15.4.8.XML Free Text Indexing Rules

XML documents are inserted into the free text index as follows:

The process works on the parsed XML tree; therefore character and local entity references are expanded.
Whole words of text content, bounded by delimiters used for free text, are each assigned an ordinal number. Noise words defined in the noise.txt file used by free text indexing are not counted.
Attribute names and values are not indexed.
Element start and end tags are indexed using the expanded names - that is, prefixed with the namespace URI + ':'.
An element start tag's ordinal number is one less than the ordinal number of the first whole word in the text value.
A close tag's ordinal number is one greater than that of the last word in the text value.

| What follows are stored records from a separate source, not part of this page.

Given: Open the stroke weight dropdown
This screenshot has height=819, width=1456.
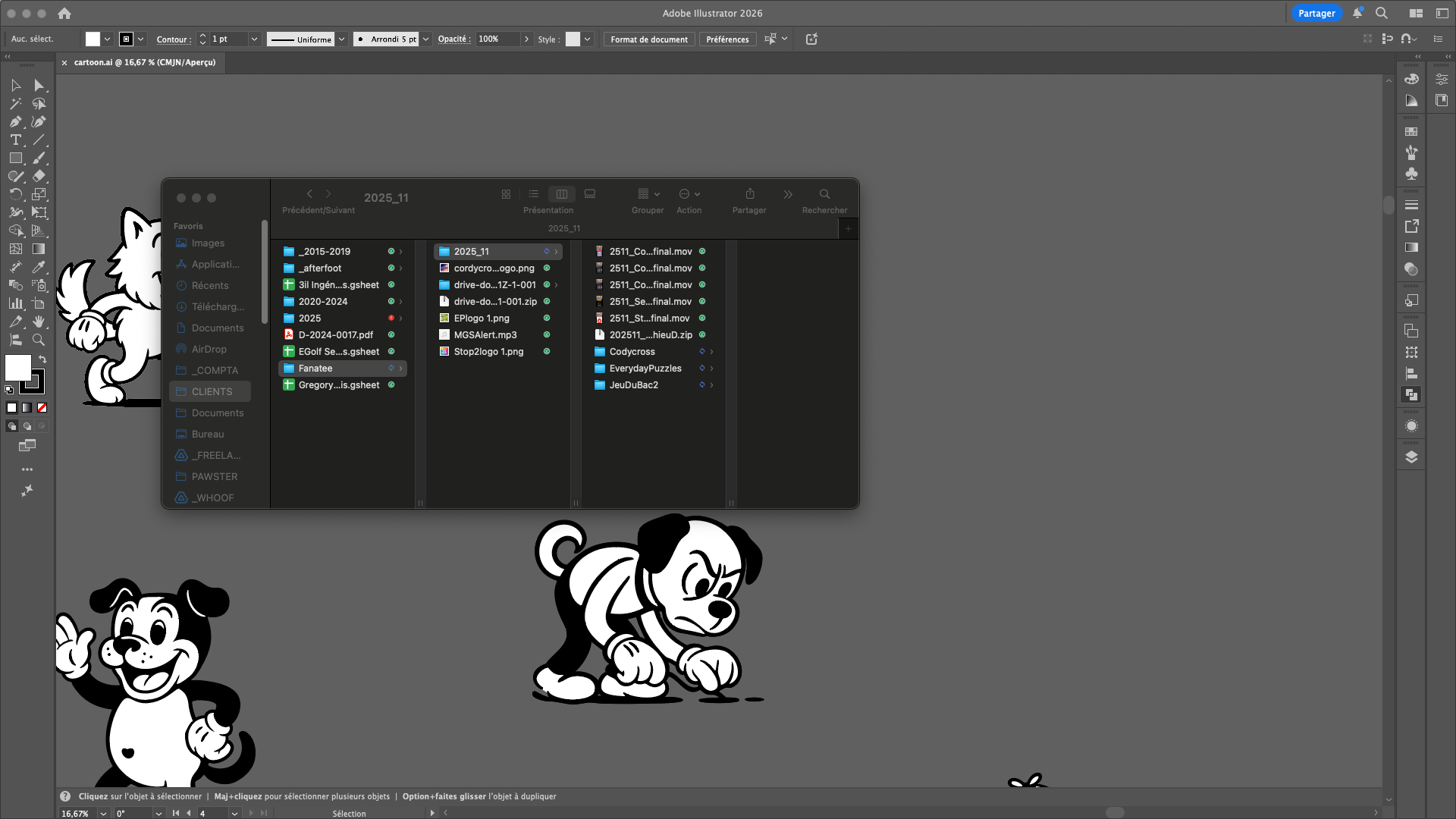Looking at the screenshot, I should point(255,39).
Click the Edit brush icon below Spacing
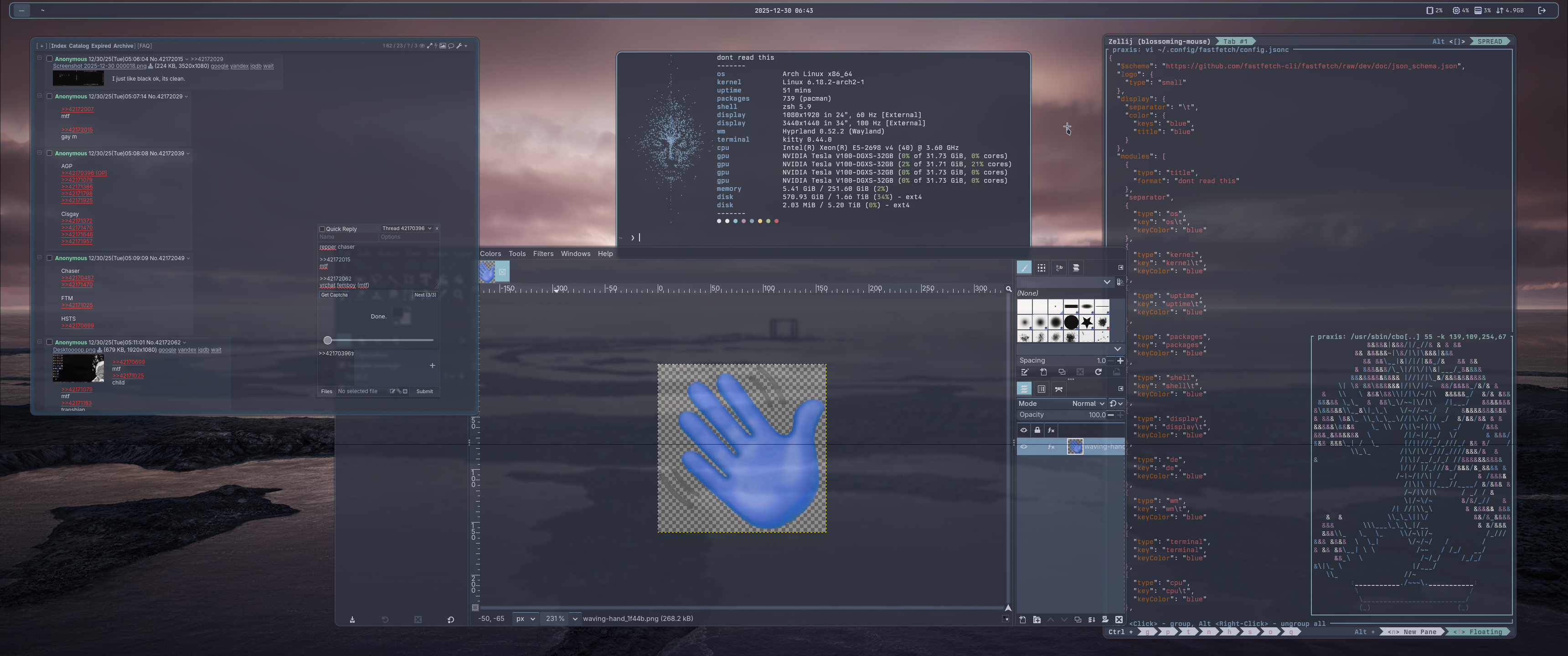The image size is (1568, 656). pos(1024,372)
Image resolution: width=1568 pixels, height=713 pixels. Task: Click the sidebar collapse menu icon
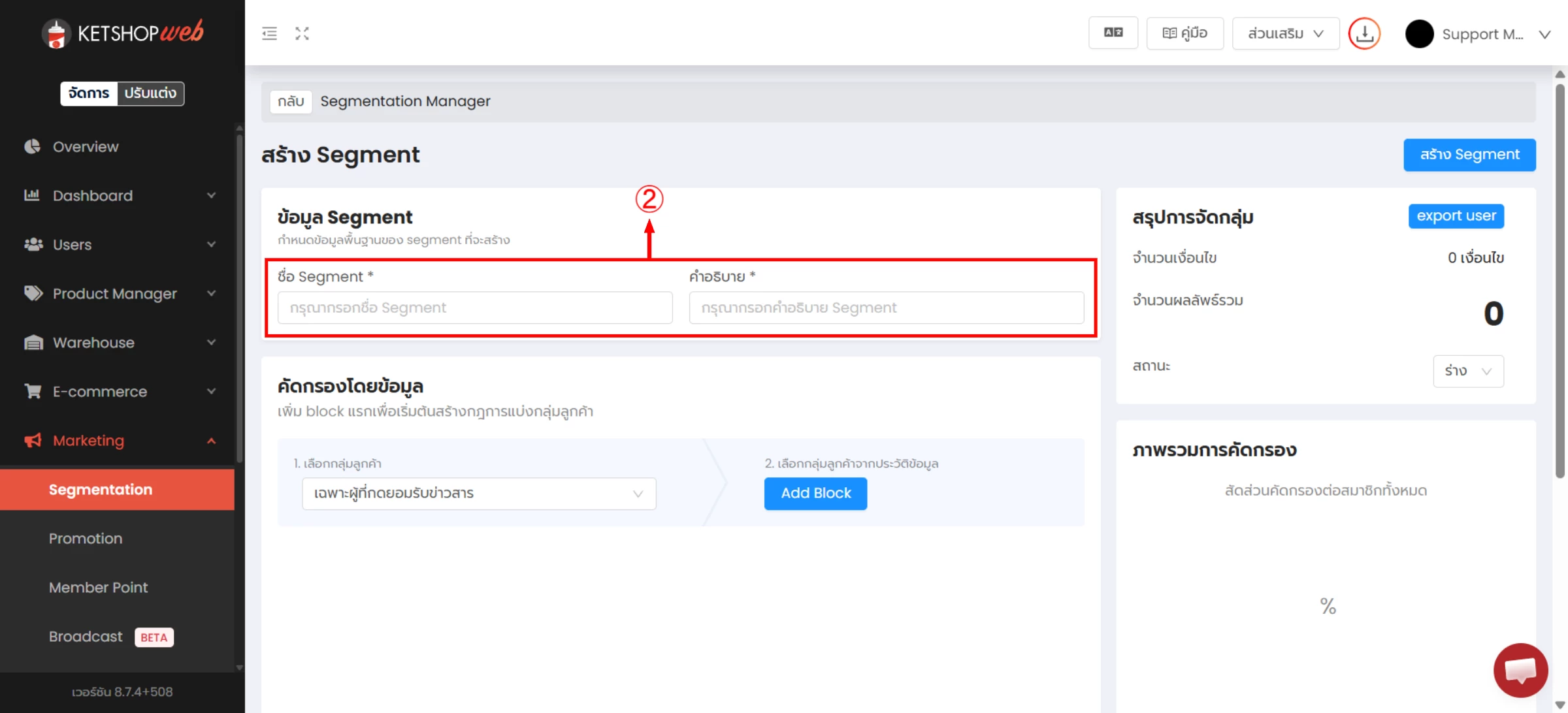269,33
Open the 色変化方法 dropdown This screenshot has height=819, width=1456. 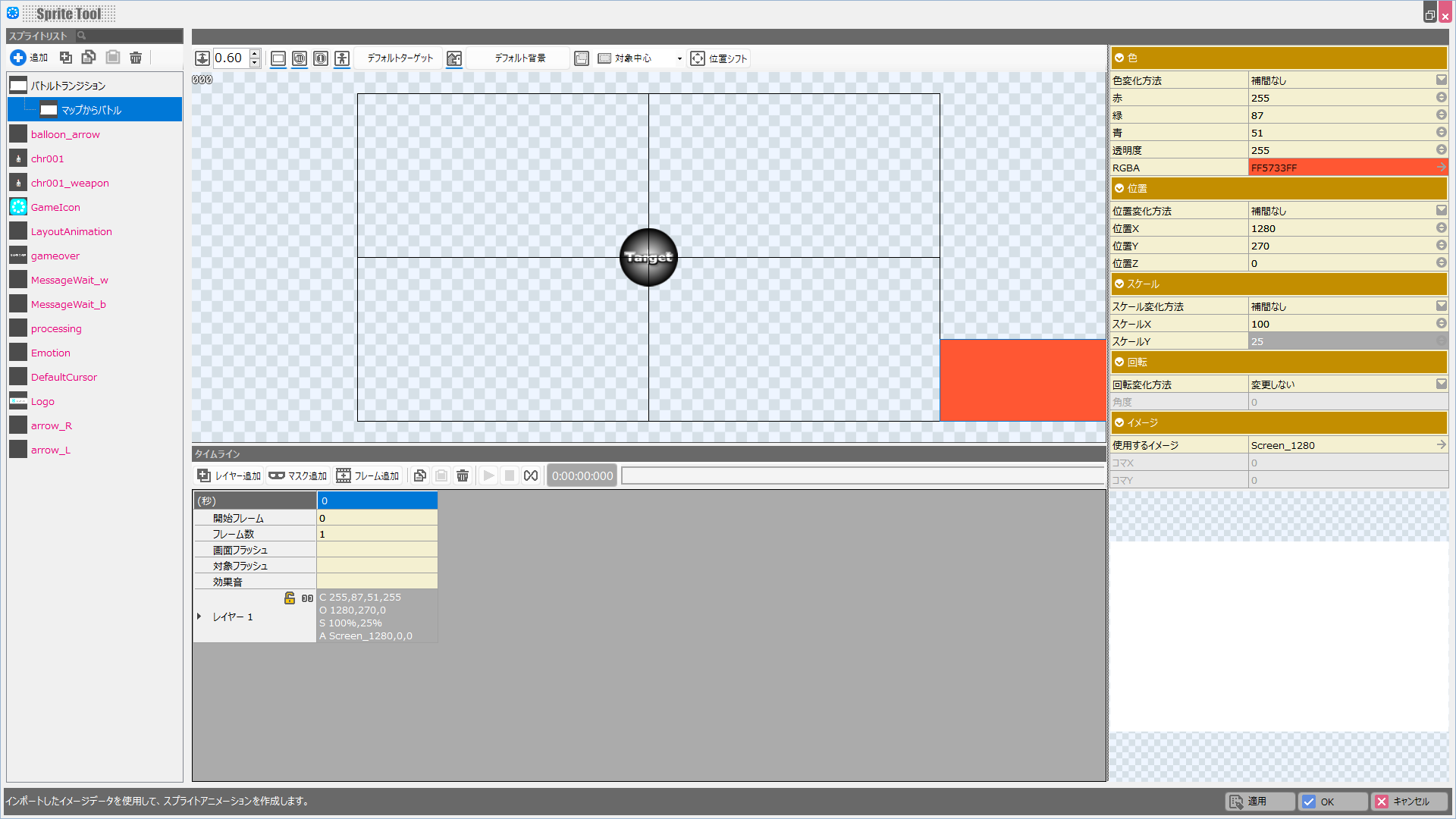1441,80
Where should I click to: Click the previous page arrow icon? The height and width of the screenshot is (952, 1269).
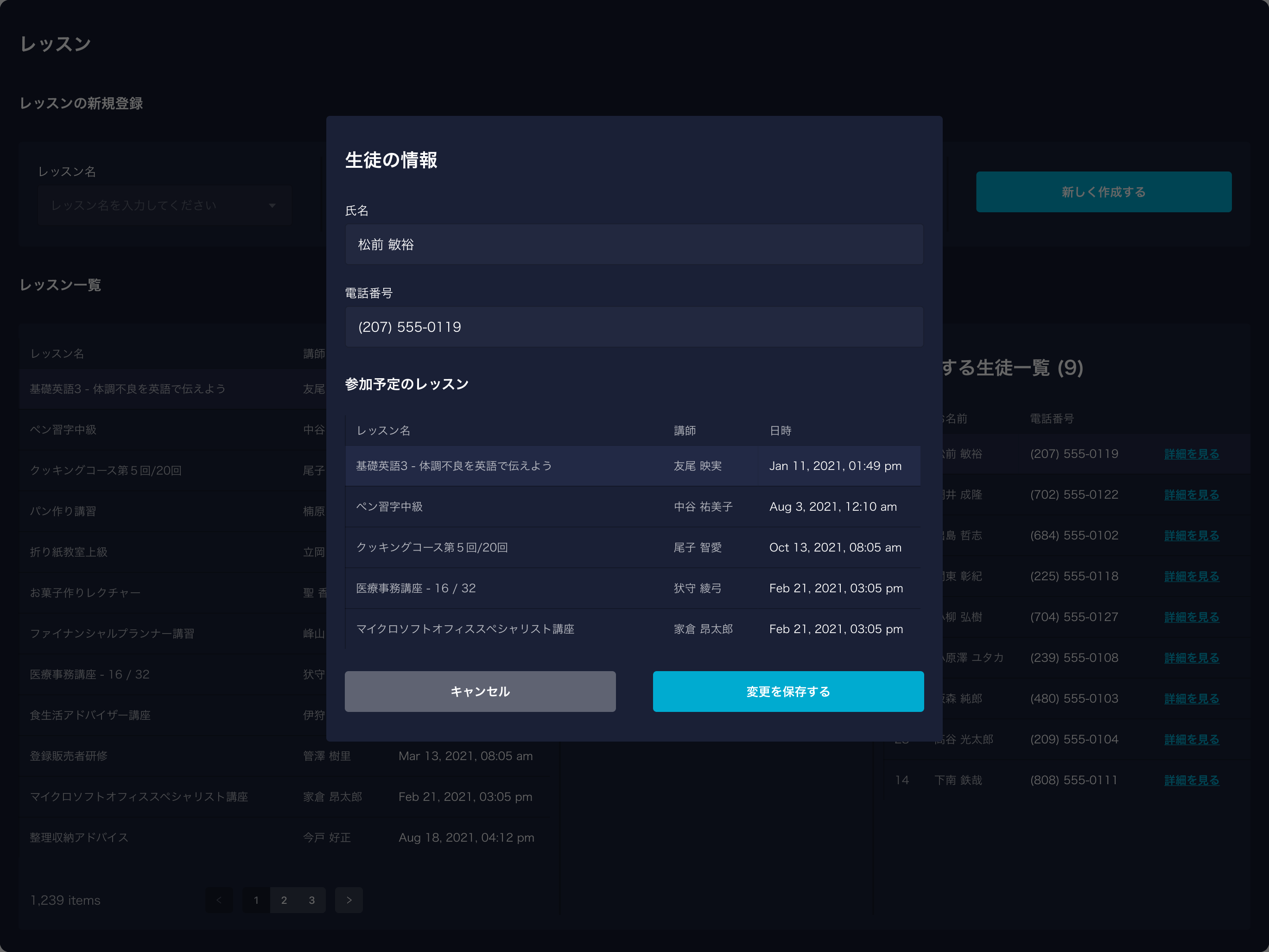point(219,900)
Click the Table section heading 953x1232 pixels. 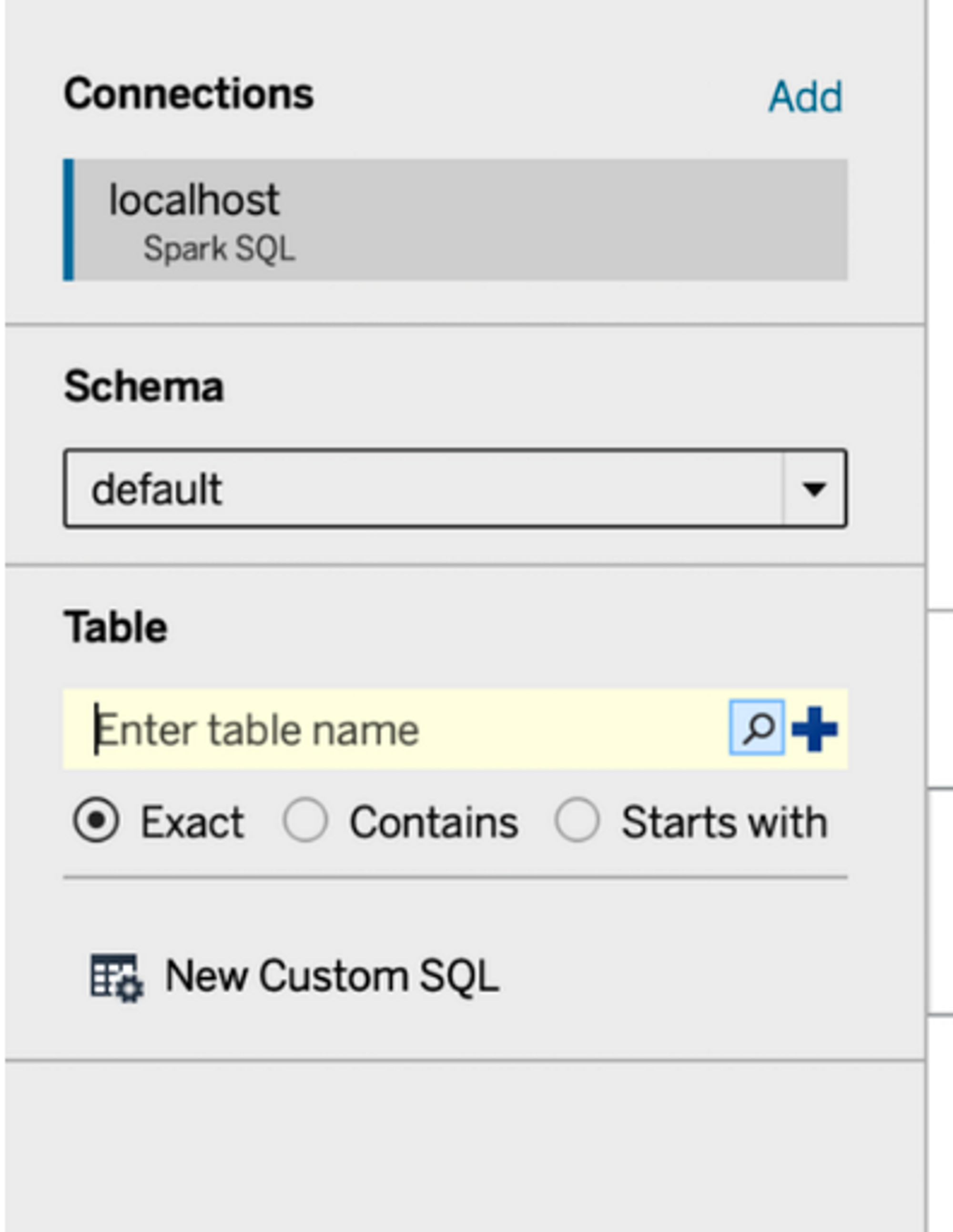pos(116,626)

From these rules follows that:

<html>
  <body>
   <title>Title of Document</title>
   <p>Some <b>bold</b> text </p>
  </body>
</html>

will be indexed as follows:

<html>            0
<body>            0
<title>           0
Title           1
of              - no number, noise word
Document                2
</title>          3
   <p>            3
Some            4
 <b>              4
bold            5
</b>              6
 text           6
</p>              6
  </body>         6
</html>           6

As a result, the phrase "some bold text" is the string value of the <p> tag and will match the free text expression "some bold text" even though there is mark-up in it. Conversely, the phrase "Document some bold" does not match. Words will not considered adjacent if there is a mix of opening and closing tags. They will only be considered adjacent if there are solely one or more either opening or closing tags between them. This can be circumvented by using the NEAR connective instead of the phrase construct.

A free text condition will only be true of an element if all the words needed to satisfy the condition are part of the element's string value. This string value includes text children of descendants.